» TASKS
• A. In the passage on the arsenic bacterium, in what month and year did Time magazine name Wolfe-Simon one of its Time 100 people?
• B. From the passage on the arsenic bacterium, set down word for word the stretch that begins at the words "At any rate, this" and stops after "life we knew.".
• C. Resume the passage on the arsenic bacterium, picking up right after its last sentence.

----- EXTRACT

At any rate, this was huge news, and implied, to many, including hype-promoting journalists, that if life could thrive on arsenic, perhaps the chances of life on other planets was higher than we thought. Wolfe-Simon herself implied that perhaps there was a “shadow biosphere,” on Earth, including organisms that we didn’t know of because their biochemistry was so different from that of life we knew.
The publicity attending this discovery was huge: NASA held a press conference in which Simon was the only one of the dozen authors to appear. Simon also gave a TED talk on this subject, and in 2011 Time Magazine named her one of “Time’s 100 people,” supposedly the most influential group in the world.
The problem, which emerged pretty rapidly, is that this discovery was wrong. The research was sloppy, the reviewers apparently didn’t have the proper expertise to review the paper, and researchers who did have the expertise began pointing out the discovery’s flaws, first online and then in a series of eight critiques published in Science. As Wikipedia notes,
If correct, this would be the only known organism to be capable of replacing phosphorus in its DNA and other vital biochemical functions.[14][15][16] The Science publication and an hour-long December 2, 2010 NASA news conference were publicized and led to “wild speculations on the Web about extraterrestrial life”.[17] Wolfe-Simon was the only one of the paper’s authors at that news conference.[18] The news conference was promptly met with criticism by scientists and journalists.[19] In the following month, Wolfe-Simon (and her co-authors and NASA) responded to criticisms through an online FAQ and an exclusive interview with a Science reporter, but also announced they would not respond further outside scientific peer-review.[20][21] In April 2011 Time magazine named Wolfe-Simon one of that year’s Time 100 people.[22][23]
The Science article “A Bacterium That Can Grow by Using Arsenic Instead of Phosphorus” appeared in the June 3, 2011 print version of Science;[1] it had remained on the “Publication ahead of print” ScienceXpress page for six months after acceptance for publication. However, Rosemary Redfield and other researchers from the University of British Columbia and Princeton University performed studies in which they used a variety of different techniques to investigate the presence of arsenic in the DNA of GFAJ-1 and published their results in early 2012. The group found no detectable arsenic in the DNA of the bacterium. In addition, they found that arsenate did not help the strain grow when phosphate was limited, further suggesting that arsenate does not replace the role of phosphate.[24][25]
Following the publication of the articles challenging the conclusions of the original Science article first describing GFAJ-1, the website Retraction Watch argued that the original article should be retracted because of misrepresentation of critical data.[26][27] In October 2024, Science editor Holden Thorp notified the article’s authors of its intention to retract, arguing that, whereas formerly only misconduct justified retraction, current practice allows it for unreliablity.[22]
I wrote about the controversy at the time; see my several posts here. Simon et al. apparently were dead wrong. This was first revealed byblog posts by Rosie Redfield (who later published a critique in the literature) and followed by eight critiques in Science about the Wolfe-Simon et al, paper, and two failed attempts to replicate their results, both of which failed. Wolfe-Simon did not get her coveted job and, as the new NYT article below reports, she now spends her time making music on the oboe, and working part-time on bacteria that apparently can use the Earth’s magnetic field to navigate.

----------
----- GIVEN DATA

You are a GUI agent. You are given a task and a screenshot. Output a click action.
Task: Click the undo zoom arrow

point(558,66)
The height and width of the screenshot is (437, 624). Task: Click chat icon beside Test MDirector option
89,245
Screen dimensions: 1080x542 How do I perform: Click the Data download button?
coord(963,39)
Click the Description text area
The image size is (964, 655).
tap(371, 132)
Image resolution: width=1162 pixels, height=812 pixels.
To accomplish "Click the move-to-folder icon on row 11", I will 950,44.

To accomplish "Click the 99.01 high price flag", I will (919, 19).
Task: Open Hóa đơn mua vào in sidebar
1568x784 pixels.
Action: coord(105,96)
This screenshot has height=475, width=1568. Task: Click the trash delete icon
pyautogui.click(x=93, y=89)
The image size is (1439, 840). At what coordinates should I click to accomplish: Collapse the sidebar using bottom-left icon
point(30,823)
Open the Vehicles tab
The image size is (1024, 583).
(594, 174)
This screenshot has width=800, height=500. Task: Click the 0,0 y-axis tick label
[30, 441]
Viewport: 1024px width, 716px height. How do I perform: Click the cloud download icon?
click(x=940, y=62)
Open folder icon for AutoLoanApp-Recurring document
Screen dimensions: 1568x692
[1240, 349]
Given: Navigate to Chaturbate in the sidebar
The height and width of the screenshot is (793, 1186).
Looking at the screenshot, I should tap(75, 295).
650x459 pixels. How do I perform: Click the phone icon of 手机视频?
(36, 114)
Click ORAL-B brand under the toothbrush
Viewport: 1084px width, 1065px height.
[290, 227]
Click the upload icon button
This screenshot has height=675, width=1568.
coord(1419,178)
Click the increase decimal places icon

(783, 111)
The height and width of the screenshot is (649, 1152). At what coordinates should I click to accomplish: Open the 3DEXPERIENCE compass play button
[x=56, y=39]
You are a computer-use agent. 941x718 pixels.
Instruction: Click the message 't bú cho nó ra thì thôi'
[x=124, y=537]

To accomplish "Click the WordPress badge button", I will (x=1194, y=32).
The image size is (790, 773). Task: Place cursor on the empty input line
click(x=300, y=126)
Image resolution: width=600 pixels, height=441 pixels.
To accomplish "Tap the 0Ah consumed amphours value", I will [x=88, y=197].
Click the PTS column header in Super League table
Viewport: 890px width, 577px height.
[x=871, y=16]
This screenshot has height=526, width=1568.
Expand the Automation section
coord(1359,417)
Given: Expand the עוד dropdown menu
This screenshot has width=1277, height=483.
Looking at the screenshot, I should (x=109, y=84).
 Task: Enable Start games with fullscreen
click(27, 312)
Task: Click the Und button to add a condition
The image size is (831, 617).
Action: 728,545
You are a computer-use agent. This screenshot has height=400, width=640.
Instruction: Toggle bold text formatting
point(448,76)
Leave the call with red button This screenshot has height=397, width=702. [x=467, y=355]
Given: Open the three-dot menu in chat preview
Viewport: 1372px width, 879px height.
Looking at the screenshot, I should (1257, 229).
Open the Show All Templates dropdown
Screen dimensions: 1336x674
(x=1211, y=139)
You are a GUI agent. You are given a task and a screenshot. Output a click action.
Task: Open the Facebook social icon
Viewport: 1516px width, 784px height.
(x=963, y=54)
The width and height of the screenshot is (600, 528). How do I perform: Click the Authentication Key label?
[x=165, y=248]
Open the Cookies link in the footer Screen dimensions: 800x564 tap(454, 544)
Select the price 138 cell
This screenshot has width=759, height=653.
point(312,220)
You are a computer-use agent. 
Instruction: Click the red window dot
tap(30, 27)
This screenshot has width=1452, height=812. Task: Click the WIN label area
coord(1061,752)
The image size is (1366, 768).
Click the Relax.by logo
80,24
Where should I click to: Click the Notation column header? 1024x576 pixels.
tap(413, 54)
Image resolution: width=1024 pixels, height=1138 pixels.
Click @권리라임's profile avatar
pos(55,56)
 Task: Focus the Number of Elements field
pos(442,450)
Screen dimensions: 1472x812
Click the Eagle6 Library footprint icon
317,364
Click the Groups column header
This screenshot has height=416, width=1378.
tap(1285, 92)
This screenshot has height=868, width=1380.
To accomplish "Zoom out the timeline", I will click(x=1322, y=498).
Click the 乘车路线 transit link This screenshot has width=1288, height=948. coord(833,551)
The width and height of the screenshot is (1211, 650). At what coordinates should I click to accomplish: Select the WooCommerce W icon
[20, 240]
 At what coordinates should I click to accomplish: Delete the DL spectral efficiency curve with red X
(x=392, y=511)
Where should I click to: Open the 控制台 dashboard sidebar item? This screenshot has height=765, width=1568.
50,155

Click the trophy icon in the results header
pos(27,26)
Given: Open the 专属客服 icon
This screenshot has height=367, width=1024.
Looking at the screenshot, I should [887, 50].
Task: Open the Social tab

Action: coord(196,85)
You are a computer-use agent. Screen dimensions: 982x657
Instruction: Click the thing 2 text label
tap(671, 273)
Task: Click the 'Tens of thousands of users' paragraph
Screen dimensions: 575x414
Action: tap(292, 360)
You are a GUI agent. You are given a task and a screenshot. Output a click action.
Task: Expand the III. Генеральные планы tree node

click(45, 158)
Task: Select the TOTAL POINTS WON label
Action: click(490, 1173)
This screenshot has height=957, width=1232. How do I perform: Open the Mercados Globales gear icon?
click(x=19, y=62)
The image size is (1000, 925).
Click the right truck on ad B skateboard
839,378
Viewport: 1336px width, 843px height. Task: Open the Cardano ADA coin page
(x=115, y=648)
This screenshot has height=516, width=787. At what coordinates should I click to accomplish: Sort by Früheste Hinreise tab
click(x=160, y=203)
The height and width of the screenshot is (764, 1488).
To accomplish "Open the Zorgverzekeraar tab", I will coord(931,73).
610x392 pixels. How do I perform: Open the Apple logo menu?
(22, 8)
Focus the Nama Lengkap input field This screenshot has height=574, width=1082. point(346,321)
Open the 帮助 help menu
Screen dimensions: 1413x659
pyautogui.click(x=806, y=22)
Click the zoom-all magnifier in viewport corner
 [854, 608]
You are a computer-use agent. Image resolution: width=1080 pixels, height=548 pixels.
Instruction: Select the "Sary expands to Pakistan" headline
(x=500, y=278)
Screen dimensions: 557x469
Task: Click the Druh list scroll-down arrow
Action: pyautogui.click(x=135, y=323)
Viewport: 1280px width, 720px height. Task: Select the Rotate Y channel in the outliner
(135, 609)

----------

» REPLIES
• A. April 2011

• B.
At any rate, this was huge news, and implied, to many, including hype-promoting journalists, that if life could thrive on arsenic, perhaps the chances of life on other planets was higher than we thought. Wolfe-Simon herself implied that perhaps there was a “shadow biosphere,” on Earth, including organisms that we didn’t know of because their biochemistry was so different from that of life we knew.

• C.
Now the NYT has revisited the controversy on its 15th anniversary, and has published a long and remarkable article that does its best to exculpate Wolfe-Simon and demonize her critic. As the headline below implies, she further “changed science forever.” That’s wrong. Why do they do this? Greg Mayer has two theories, which are his, and I’ll mention them below.
Click below to read the NYT article by Sarah Scoles, which is also archived here.
The article is remarkably soft on Wolfe-Simon, downplaying the scientific sloppiness of her theme and making her into kind of heroine who was unfairly attacked by a social-media mob They don’t mention microbiologist Rosie Redfield, a prime critic responsible for pointing out the errors of Wolfe-Simon et al., though one link goes to her. The article implies, as I said, that “her discovery” (it was a group of people!) nevertheless changed science forever, for it was critiqued on social media (something that the NYT implies is bad), and from then on science has been vetted, even before papers are formally published, by non-scientists or scientists who publish their criticisms on social media, including blogs. This, claims author Scoles, has affected science so it’s never been the same.
Scoles is wrong and grossly exaggerates the situation. Papers were criticized on social media long before Wolfe-Simon’s, but hers received special attention solely because not only was it a remarkable phenomenon, one hard to believe, but also because the authors gave it huge hype, helped along by the press. Remarkable results deserve remarkable attention. And, in the end, the problems with the Wolfe-Simon paper and the failure to replicate it found their way into the scientific literature, so that nobody now believes that there was an arsenic-using bacterium. This is the way science is supposed to work, and in this case it did work. A sloppy and incorrect report was corrected.
Now others, including Science‘s editor Holden Thorp, as well as David Sanders in the Retraction Watch article below from 2020, feel that Wolfe-Simon et al. paper should be retracted. I disagree. Retraction, if it’s used for anything, should be reserved for papers that were duplicitous, containing fake data or false assertions. Wolfe-Simon et al. simply produced an incorrect and poorly reviewed paper, but there was no cheating. The paper should stay, and its simply met the fate of many papers that were wrong (remember, at least two Nobel Prizes have been given for sloppy and incorrect science). It is an object lesson on how wonky results get fixed.
Click below to read this Retraction Watch article from 2021, or see the more recent article here.
The question remains: why did the NYT paint a misleading picture of Felisa Wolfe-Simon, of her detractors, and of the scientific process? Why did they go so easy on her, making her into a heroine who was unfairly mobbed—to the point where she could not find an academic job. Greg Mayer suggested two theories:
1.) Greg notes that because the article “makes her out as a victim”, it plays into the “victim narrative” of scientists who were treated unfairly (she was a woman, too, which feeds into that narrative). And newspapers love victim narratives.
2.) Greg also wrote, “The article seems in line with the Times’s embrace of woo: another example of credulous reporting of outlandish claims, a la their recent UFO coverage.”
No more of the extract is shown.